We are a nation founded on racism and oppression of African Americans. When slavery ended, jail became the new plantation and racially profiled black men and women were locked behind bars by the dozens. Throughout history, police brutality has been a prevalent and endless issue; there are images dating back to the Civil Rights Movement of African Americans being hit with the force of fire hoses or savaged by police dogs. It is no coincidence that unarmed black men and women are being killed by law enforcement; they die at the hands of a system that is, and always has been, inherently racist. The people who are supposed to protect the entire population continue to target and act on impulse against members of the African American community. It is undeniable: white protesters stormed the U.S. Capitol armed with guns and the intention to harm, yet were met with little to no resistance from law enforcement. A black child playing with a water gun in the park was shot and killed.
These are not nameless faces. They are not martyrs for the BLM movement. They are not patron saints who did no wrong, but they are not all dangerous criminals, either. These are people who have been failed by the justice system in this country and have been given the death sentence by one man and his gun. These are people with lives and families who loved them. Children who never got to grow up. Parents who never got to see their children grow up. These are people who were imperfect, some with broken families, some with hardened lives. Some who just wanted to wake up for work the next day. Time and time again, year after year, the African American population has been singled out and fatally prejudiced by a broken system.

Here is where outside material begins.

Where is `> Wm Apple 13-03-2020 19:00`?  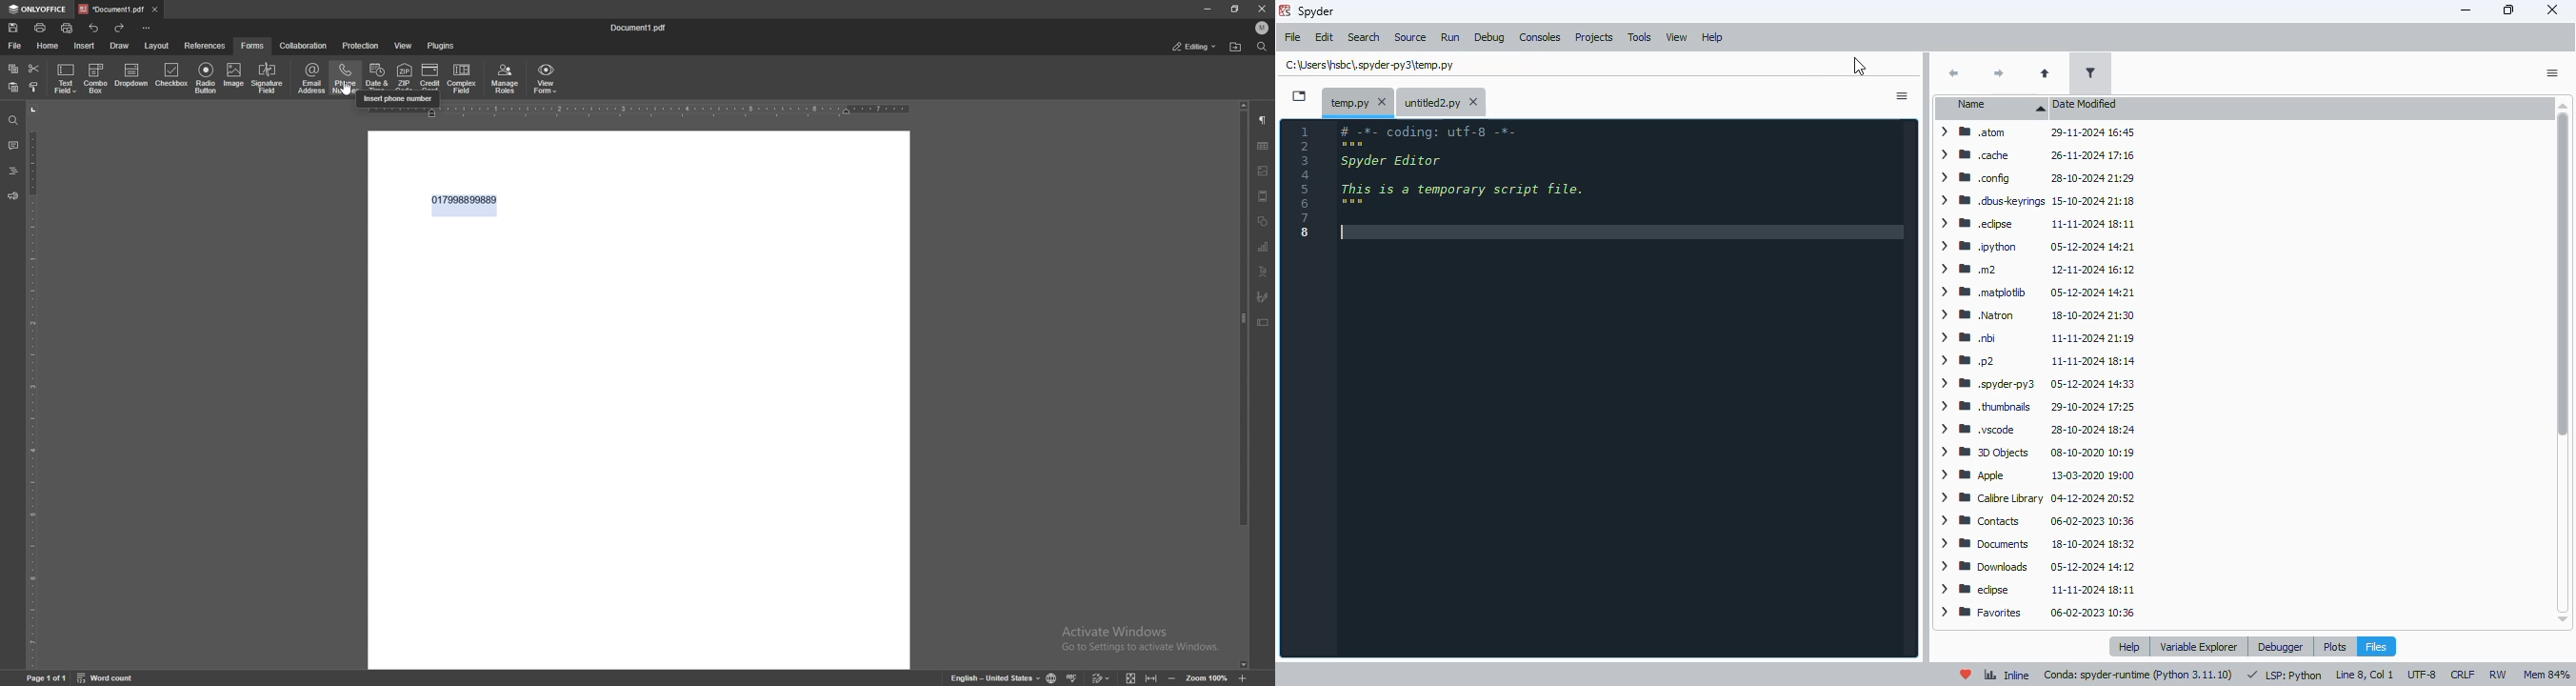 > Wm Apple 13-03-2020 19:00 is located at coordinates (2038, 475).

George Floyd was a star basketball and football player in high school. As a kid, he had dreams of touching the world and possibly playing in the NBA. Friends referred to him as “Big Floyd” for both his tall stature and big personality. He was known as a humorous and light-hearted kid growing up. He grew up in one of the poorest neighborhoods in Houston where he was the first of his siblings to attend college. After leaving college without a degree, he struggled with drug use over the course of nearly a decade. After spending four years in prison for armed robbery, George began the difficult journey of turning his life around. He became dedicated to the church and to his daughter, Gianna, born after he was released from prison. He became involved with a Christian program that provided men with rehabilitation and job placement services. He also took a job as a security guard at a homeless shelter and transitional housing facility where he was known to walk his coworkers to their cars to keep them safe. One of the most important people in his life was his mother; he had her name tattooed across his stomach. In his dying moments, he can be heard calling out for his mother, although she had died two years earlier.
George Floyd was a man who loved his daughter, his siblings, and most of all, his mom. He was a man who struggled with substance abuse, but chose to overcome it. He was a man who found himself on the wrong side of the law more than once, but a man who nonetheless was loved and admired by those who knew him. He was compassionate and humorous with a flamboyant personality.
The trial of Derek Chauvin is only the first step in a long journey of overcoming police brutality and racism in this country.